→ **Problems to work on**
1) In the Cooking the Books column, which three countries does Lenin name as the powerful world plunderers sharing the "booty"?
2) Using the Cooking the Books column, explain in one to three sentences why, on the theory it describes, non-imperialist capitalist states make only average profits.
3) Please repeat the passage of the Cooking the Books column starting at "According to leaflets" and ending at "theory of imperialism.".

→ **Selected extract**
◆ ◆ ◆ ◆
Cooking the Books: Is Russia imperialist? (2022)

The Cooking the Books column from the June 2022 issue of the Socialist Standard

It certainly used to be. As the so-called USSR, Russia had an empire that included large parts of Europe and Central Asia. With its defeat in the Cold War, Russia lost not only its empire in Europe but, when the USSR self-destructed, its empire in Central Asia too. However, the fact that Russia no longer has an empire does not mean that it no longer harbours expansionist ambitions.

According to leaflets handed out by assorted ‘Tankies’, Maoists and Trotskyists in London on May Day, Russia is not an imperialist country. But that’s because they adhere to Lenin’s particular theory of imperialism.

In his 1920 Preface to the French and German editions of his 1917 pamphlet, Imperialism, the Highest Stage of Capitalism, Lenin writes:
‘Capitalism has grown into a world system of colonial oppression and of the financial strangulation of the overwhelming majority of the population of the world by a handful of “advanced” countries. And this “booty” is shared between two or three powerful world plunderers armed to the teeth (America, Great Britain, Japan)…’
His theory, one of the leaflets explained, treats
‘imperialism as a global phenomenon of the leading capitalist powers whose great financial houses, allied to their transnational corporations, seek to dominate, exploit, and rob the whole planet. The imperialist powers exploit not only their own working class but the working class in the semi colonies of the global south, bankrupting their industries and reducing their economies to suppliers of raw materials and primary products to the metropolitan markets. The booty thus won is used to buy off an aristocracy of labour via the trade union bureaucracy…’
However,
‘Neither Russia nor China are imperialist powers, they are not integrated into the IMF and World Bank and cannot extract surplus value from the global south in that way, even if China in particular aspires to do so’ (Socialist Fight).
Another leaflet openly concedes that, nevertheless, Russia is capitalist:
‘Although Russia has been a capitalist state since 1991 it is not an imperialist power in its own right… Russia is not part of the “imperialist club” but a relatively backward, dependent capitalist economy.’
So, on this theory, the world is divided into ‘imperialist’ capitalist states, ‘non-imperialist’ capitalist states and the semi-colonial global South. The first make super-profits from exploiting the last while the non-imperialist capitalist states only make average profits because they are not in a position to exploit the global South, only their own working class.
◆ ◆ ◆ ◆
→ **Material provided**

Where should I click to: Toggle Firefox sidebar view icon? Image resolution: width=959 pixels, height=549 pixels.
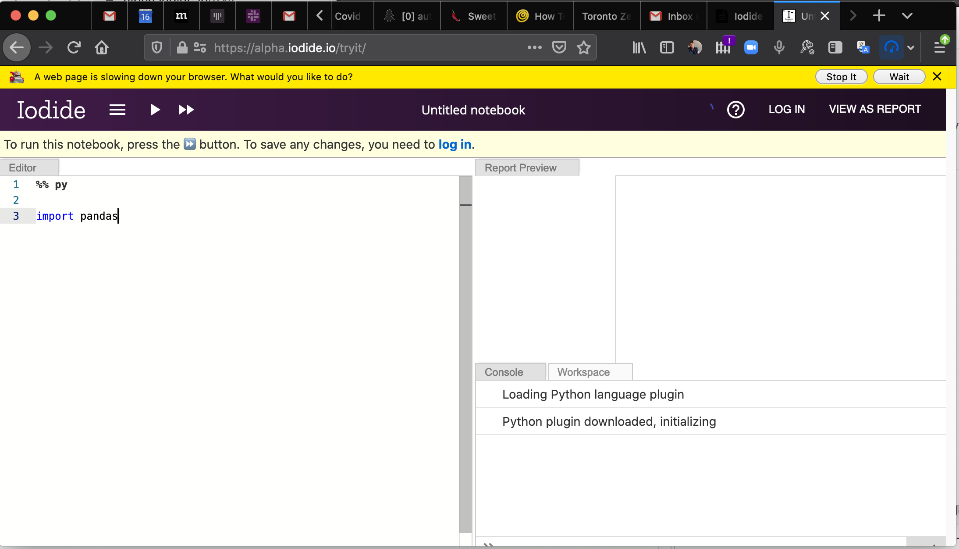(x=667, y=47)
◆ ◆ ◆ ◆
→ **Written responses**
1) America, Great Britain and Japan.

2) They make only average profits because they are not in a position to exploit the global South. They can exploit only their own working class, while the imperialist states make super-profits from exploiting the global South.

3)
According to leaflets handed out by assorted ‘Tankies’, Maoists and Trotskyists in London on May Day, Russia is not an imperialist country. But that’s because they adhere to Lenin’s particular theory of imperialism.